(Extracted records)

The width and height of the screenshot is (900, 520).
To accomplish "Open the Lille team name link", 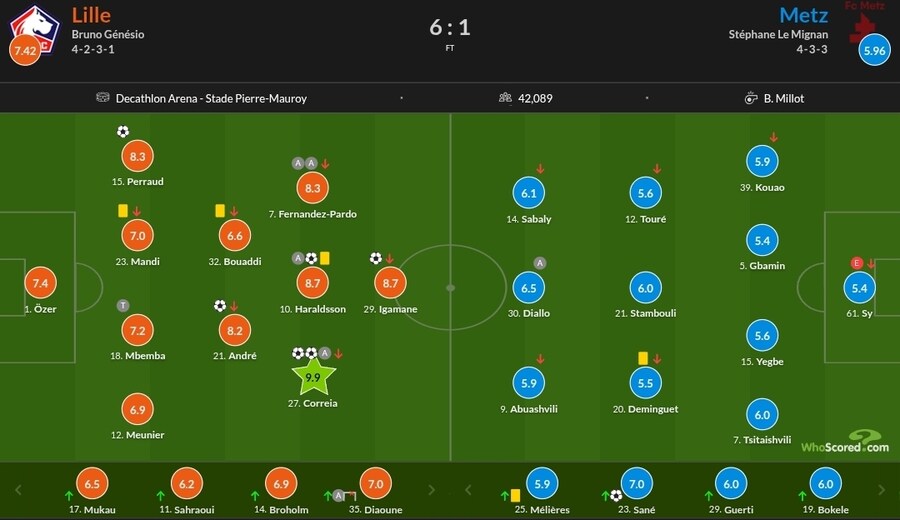I will point(91,15).
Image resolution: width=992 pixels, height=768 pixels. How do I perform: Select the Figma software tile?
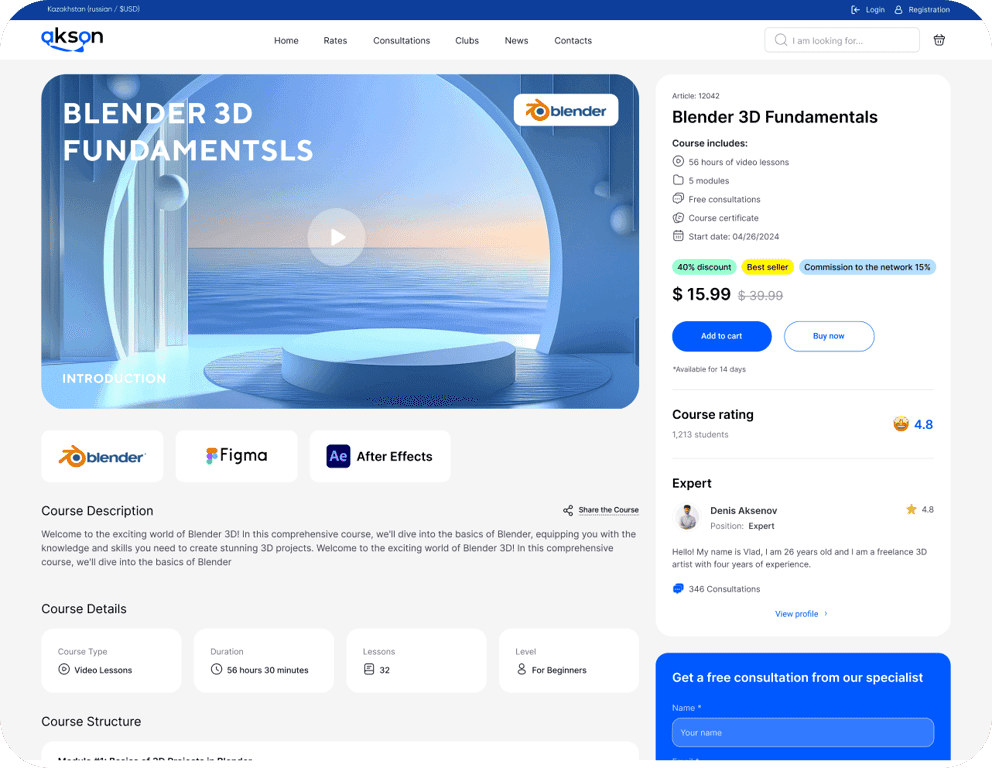point(236,456)
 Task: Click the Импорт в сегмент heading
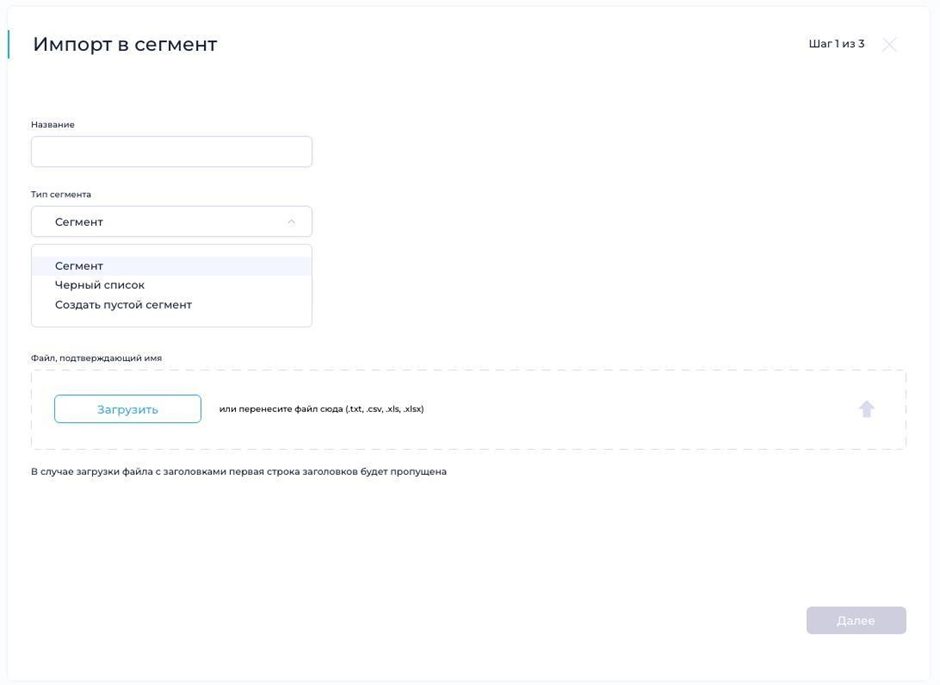[125, 44]
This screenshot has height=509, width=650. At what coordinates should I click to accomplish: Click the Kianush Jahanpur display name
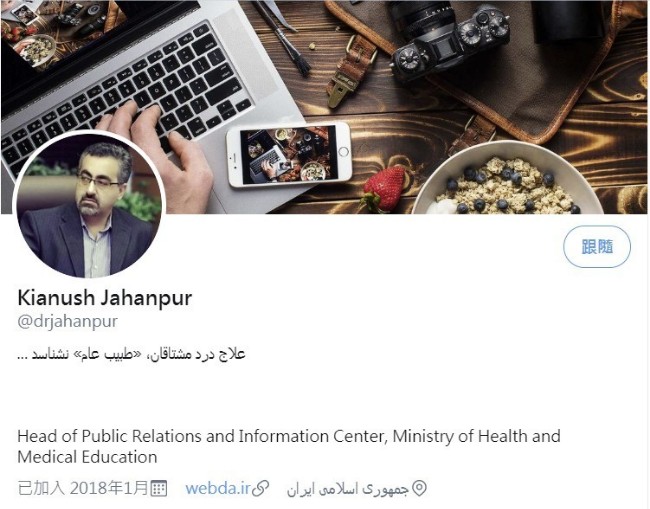105,298
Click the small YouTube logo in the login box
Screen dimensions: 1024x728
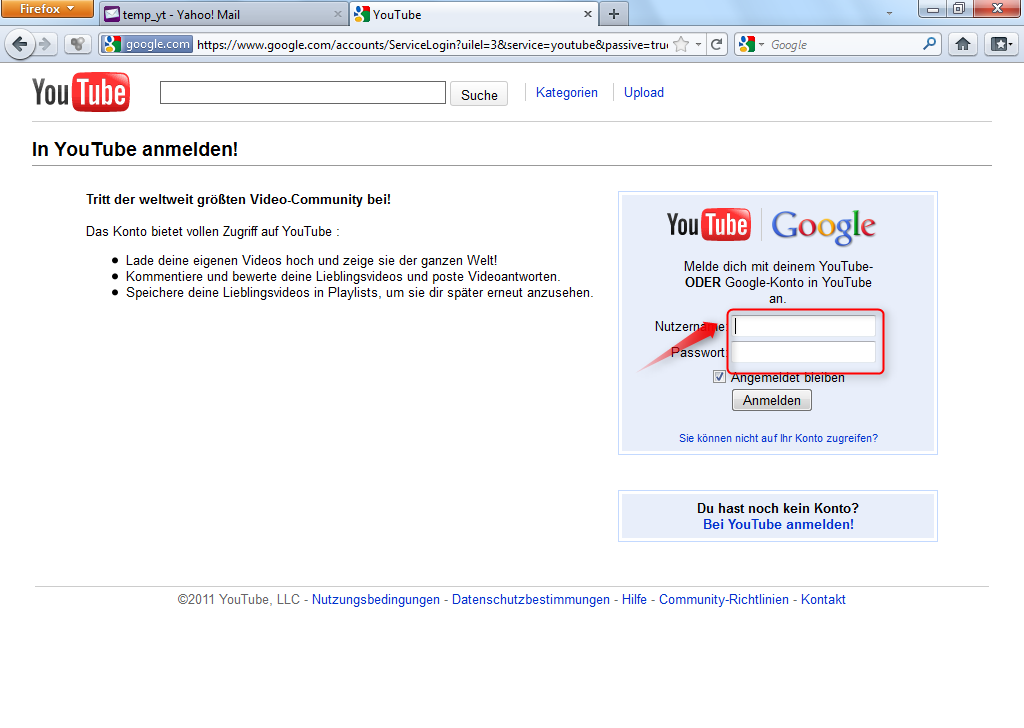(708, 225)
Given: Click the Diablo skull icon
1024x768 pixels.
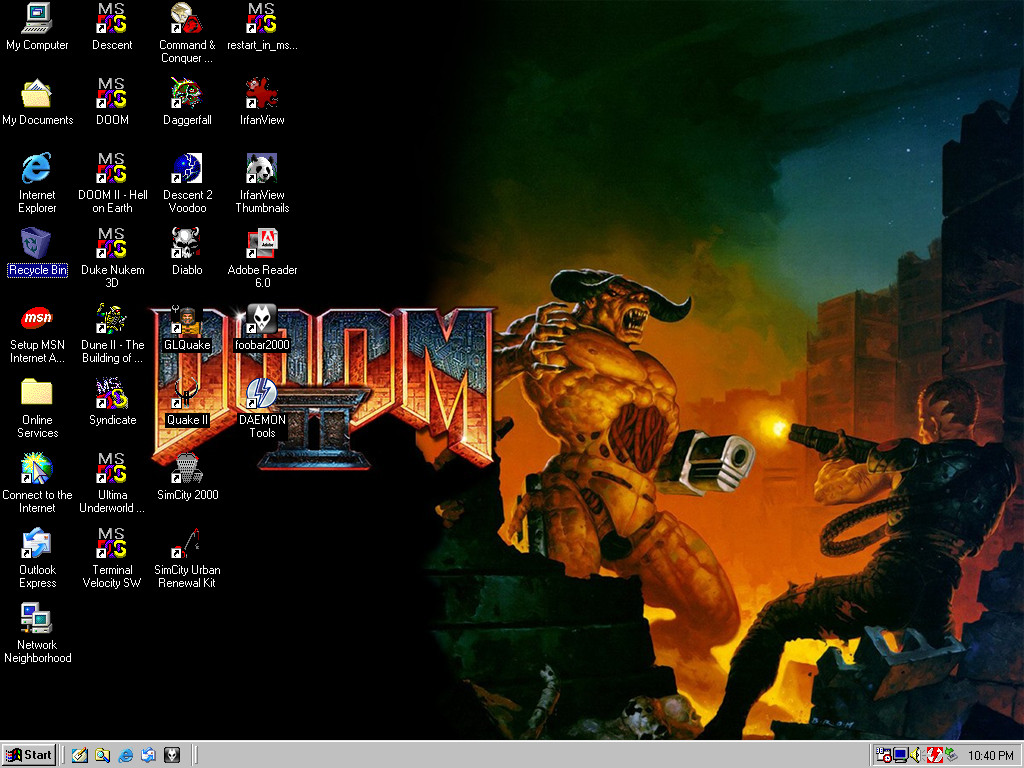Looking at the screenshot, I should point(187,244).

WHAT TO DO
Reproduce exactly, without any picture, the lines from the one bearing "This screenshot has" to the last line of the records above.

SOLUTION FOR THIS TASK
This screenshot has height=509, width=650. At what coordinates should I click to accomplish: Click the Kianush Jahanpur display name
105,298
Click the small YouTube logo in the login box
Screen dimensions: 1024x728
(708, 225)
Given: Click the Diablo skull icon
1024x768 pixels.
Looking at the screenshot, I should point(187,244).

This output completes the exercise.